** EXCERPT PROVIDED **

I’ve noticed this very consistently with a lot of customers, and also with participants of our Data Geekery SQL Workshop (which I highly recommend to everyone, if you excuse the advertising): A lot of developers get the distinction between JOIN and SEMI-JOIN wrong. Let me explain…

## What are JOIN and SEMI-JOIN

A little bit of relational algebra first. What is an `(INNER) JOIN`? An `JOIN ` is nothing but a filtered cartesian product. And what is a cartesian product? Wikipedia explains this very nicely:
for sets A and B, the Cartesian product A × B is the set of all ordered pairs (a, b) where a ∈ A and b ∈ B.

** DATASET EXCERPT **
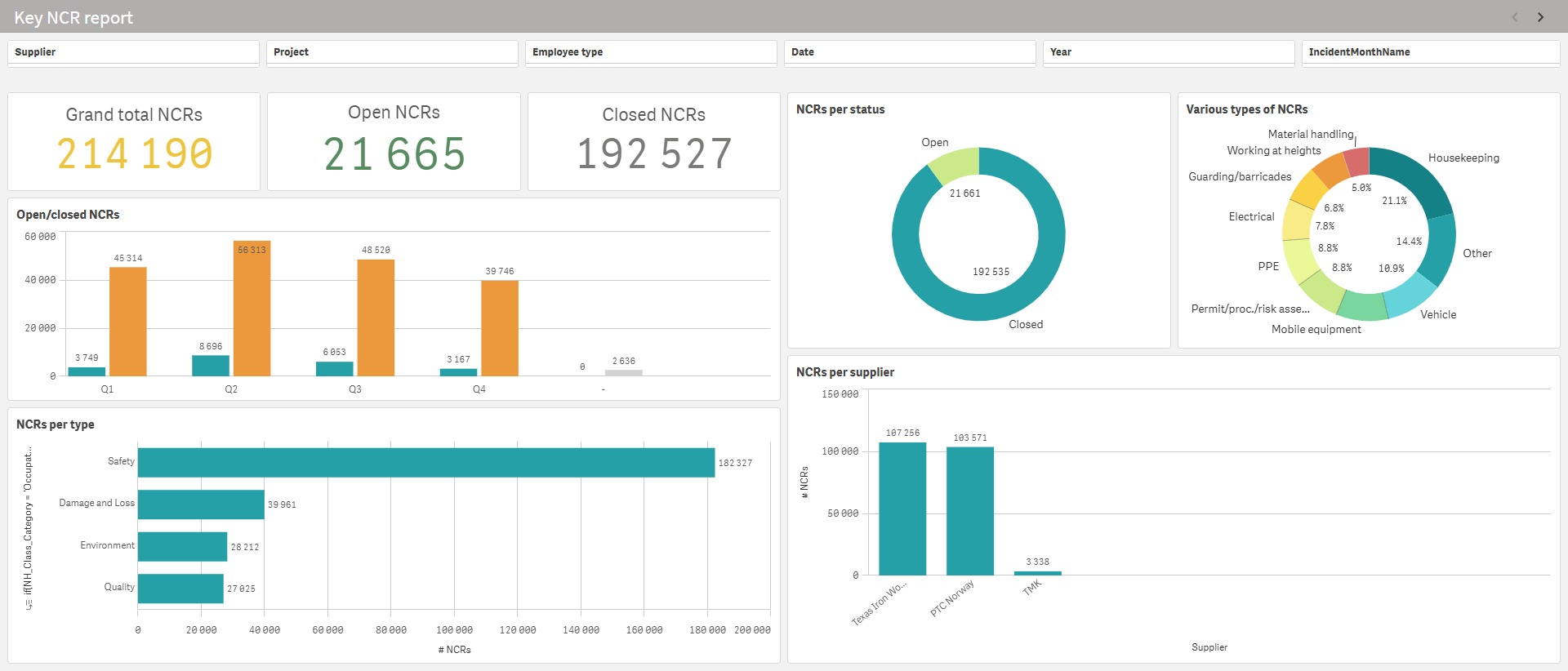Click drill-down icon beside NCRs per type axis
This screenshot has width=1568, height=671.
click(x=29, y=604)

** PROBLEM TO SOLVE **
Can you copy the excerpt on JOIN and SEMI-JOIN word for word, from "A little bit" to "A and b ∈ B."? The material above plays no part in this.

** THE COMPLETED TASK **
A little bit of relational algebra first. What is an `(INNER) JOIN`? An `JOIN ` is nothing but a filtered cartesian product. And what is a cartesian product? Wikipedia explains this very nicely:
for sets A and B, the Cartesian product A × B is the set of all ordered pairs (a, b) where a ∈ A and b ∈ B.